Emily LakdawallaJul 16, 2007

Hey, Moon! Get out of the way of Cassini!

Here's a funny Cassini item that Dave Seal just pointed out to me. Go to space.jpl.nasa.gov and ask to see Earth as seen from Cassini, and here's what the view looked like just a couple of hours ago:

Earth as seen from Cassini, July 16, 2007

NASA / JPL / Solar System Simulator (Dave Seal)

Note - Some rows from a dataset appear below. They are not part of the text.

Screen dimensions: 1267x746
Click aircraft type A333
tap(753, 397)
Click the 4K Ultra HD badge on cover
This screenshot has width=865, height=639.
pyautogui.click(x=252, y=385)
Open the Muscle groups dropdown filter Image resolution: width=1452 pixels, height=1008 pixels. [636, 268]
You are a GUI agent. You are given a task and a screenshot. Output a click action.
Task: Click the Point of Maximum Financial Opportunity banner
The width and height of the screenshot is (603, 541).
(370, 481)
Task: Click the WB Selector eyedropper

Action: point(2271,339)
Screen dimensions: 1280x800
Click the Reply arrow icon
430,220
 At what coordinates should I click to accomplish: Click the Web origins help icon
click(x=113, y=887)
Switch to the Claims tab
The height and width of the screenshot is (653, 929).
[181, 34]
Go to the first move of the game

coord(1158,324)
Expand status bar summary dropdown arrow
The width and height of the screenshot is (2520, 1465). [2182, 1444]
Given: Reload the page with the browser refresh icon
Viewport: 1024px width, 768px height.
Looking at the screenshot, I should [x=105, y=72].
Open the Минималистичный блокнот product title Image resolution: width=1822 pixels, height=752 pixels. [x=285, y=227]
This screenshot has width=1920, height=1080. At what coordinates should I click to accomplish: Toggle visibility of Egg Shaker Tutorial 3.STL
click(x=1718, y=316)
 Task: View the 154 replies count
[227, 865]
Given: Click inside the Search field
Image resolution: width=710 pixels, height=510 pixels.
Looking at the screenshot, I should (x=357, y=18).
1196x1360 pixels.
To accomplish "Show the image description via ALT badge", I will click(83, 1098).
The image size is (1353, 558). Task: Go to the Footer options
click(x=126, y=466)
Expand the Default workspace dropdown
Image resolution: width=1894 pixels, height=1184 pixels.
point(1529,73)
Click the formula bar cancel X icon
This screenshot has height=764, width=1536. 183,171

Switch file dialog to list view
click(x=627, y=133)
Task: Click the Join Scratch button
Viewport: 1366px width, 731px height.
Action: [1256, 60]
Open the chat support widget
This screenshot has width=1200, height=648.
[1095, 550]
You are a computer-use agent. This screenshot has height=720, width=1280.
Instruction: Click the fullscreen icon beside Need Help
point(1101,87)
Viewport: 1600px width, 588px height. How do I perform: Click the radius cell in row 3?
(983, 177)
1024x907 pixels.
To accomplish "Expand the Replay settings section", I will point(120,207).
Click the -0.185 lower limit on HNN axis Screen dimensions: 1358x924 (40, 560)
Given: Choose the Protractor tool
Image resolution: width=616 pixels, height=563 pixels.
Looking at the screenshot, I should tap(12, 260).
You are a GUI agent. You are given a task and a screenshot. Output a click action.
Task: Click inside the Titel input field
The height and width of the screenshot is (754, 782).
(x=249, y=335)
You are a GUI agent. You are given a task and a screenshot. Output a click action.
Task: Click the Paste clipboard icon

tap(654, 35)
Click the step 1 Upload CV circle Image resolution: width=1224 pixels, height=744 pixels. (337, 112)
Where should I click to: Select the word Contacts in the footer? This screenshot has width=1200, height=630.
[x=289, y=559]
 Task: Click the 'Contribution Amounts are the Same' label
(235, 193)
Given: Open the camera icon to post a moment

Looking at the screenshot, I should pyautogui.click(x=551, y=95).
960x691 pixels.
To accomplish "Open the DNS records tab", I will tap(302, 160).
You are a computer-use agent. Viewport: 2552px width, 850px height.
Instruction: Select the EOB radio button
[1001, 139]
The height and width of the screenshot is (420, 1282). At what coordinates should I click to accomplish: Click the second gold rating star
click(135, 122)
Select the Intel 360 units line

Earth as seen from Cassini, July 16, 2007

Dave also said that if the Moon is sufficiently close to Cassini's radio beam, it's possible they'll see higher "system noise temperature from the radio reflections from the Moon being near the primary beam / in the sidelobes." Sadly, I can't say I know enough about radio transmissions to quite understand what Dave is talking about here, but I reproduce the information for those of you who do. Dave also said that the navigation team -- which uses Cassini's radio signals to track the speed of the spacecraft -- might see a signal from the occultation in their Doppler data, one when the downlink signal gets "lensed" by its passage near the Moon, and another one that'll happen one round-trip light time period later (which is I think about 170 minutes right now), after the uplinked commands are radioed back to Earth (something that Cassini does as a check to make sure it received the uplink correctly).

I wonder if the Goldstone operators looked out their windows and said, "hey, it looks like the Moon's right where we're pointing our antennas..." It's probably the closest lunar occultation of a Deep Space Network station that Cassini has had. Do the Goldstone operators have windows?